A wide concern is of over-diagnosis. Again, advocates argue that while serious mental illness does exist, currently people are diagnosed as mentally ill, and sometimes detained in mental hospitals, when they are (or their speech or behaviour is) merely different (or said to be different) from the prevailing attitudes of their society. There have been allegations that teenagers are particularly susceptible to improper involuntary commitment, and indeed in a few cases bounty hunters[?] have even been used to take them to private psychiatric hospitals against their will.

A few individuals have criticized some state statutes in the United States that provide for involuntary commitment, for being unconstitutional as they violate the First, Fourth[?] or Fifth Amendments[?]. They argue that in those cases in which the writing or behaviour of the individual examined by a psychiatrist who will possibly be certified as being in need of treatment forms the basis for the diagnosis, the deprivation of liberty which will result if the individual is so found will actually be a result of his speech or writing, and testimony taken while in custody, in violation of the United States Constitution.

In 1998 Szasz and others staged the Foucault Tribunal on the State of Psychiatry[?] in Berlin (named for the philosopher Michel Foucault) who wrote books in 1954 and 1988 about the nature of madness and its treatment.
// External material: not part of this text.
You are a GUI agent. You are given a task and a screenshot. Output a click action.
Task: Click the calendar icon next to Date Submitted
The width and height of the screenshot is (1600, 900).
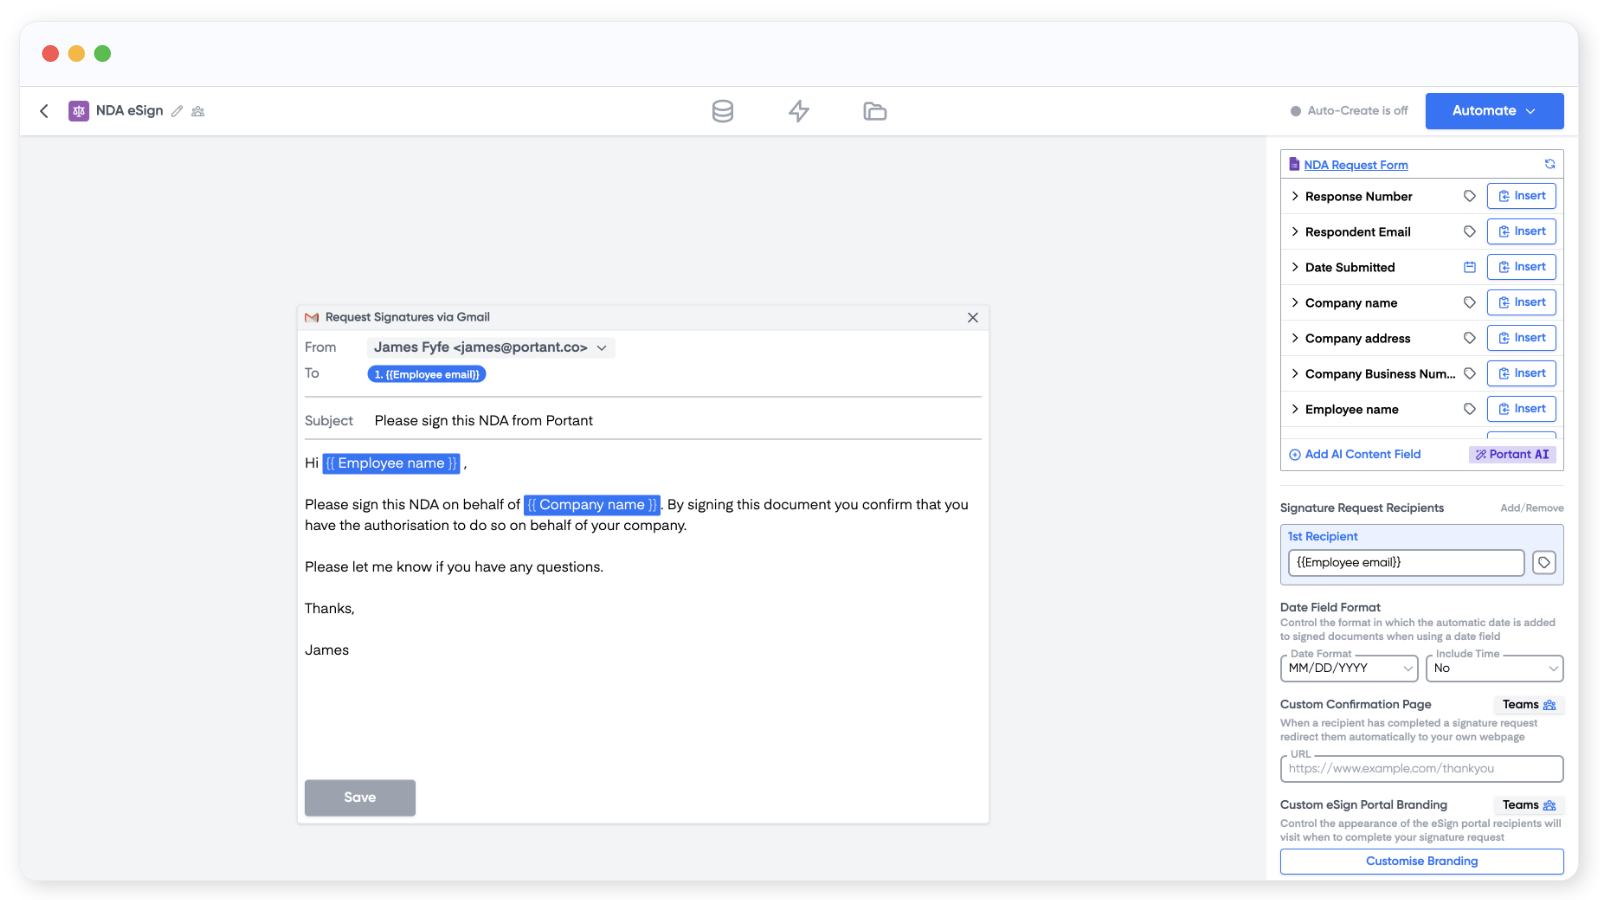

This tribunal reached what could be said to be a preordained verdict -- that, among other things, "We demand the abolition of the 'mental patients laws as a first step toward making psychiatry accountable to society."

Composer/writer Justin Weaver has written an anti-psychiatry article entitled "Addiction as an Unethical Choice" (2003), which defines most so-termed "mental illnesses" as non-pathological addictions that can be overcome through choice. Weaver links mental and physical addictions to deep-seated human insecurities, attachments and fears and suggests that patterns of escapist choice-making reinforce what has been traditionally perceived as mental illness. Weaver also suggests, following ideas in John Allman[?]'s book "Evolving Brains", that normal human mental variations only becomes pseudo-pathological in industrialized capitalist societies, where there are no positive roles for people with extraordinary brain chemistries and where the mental health industry directly profits from a steady influx of designated patients. Weaver thus links the existence of mental illness to capitalism and uses these arguments to support a general communist philosophy. Weaver describes the mental health profession as a "tool for capitalist mind control". Many of the ideas in his article resemble those propounded by sexual addiction counselor, Joe Zychik.

One organization often confused with the anti-Psychiatry movement is the Citizens Commission on Human Rights[?] (CCHR), founded in 1969 by the Church of Scientology and Dr. Thomas Szasz. CCHR has used the considerable financial resources of Scientology to wage media campaigns against various psychiatrists, psychiatric organizations, and pharmaceutical companies (especially Eli Lilly[?]). Dr. Breggin and other prominent figures and organizations in the anti-psychiatry movement have emphatically denounced efforts to associate them with Scientology, from which they are completely independent and, often as not, vehemently opposed. The prominence of Dr. Szasz - a co-founder of the CCHR - within the anti-psychiatry movement adds to this confusion.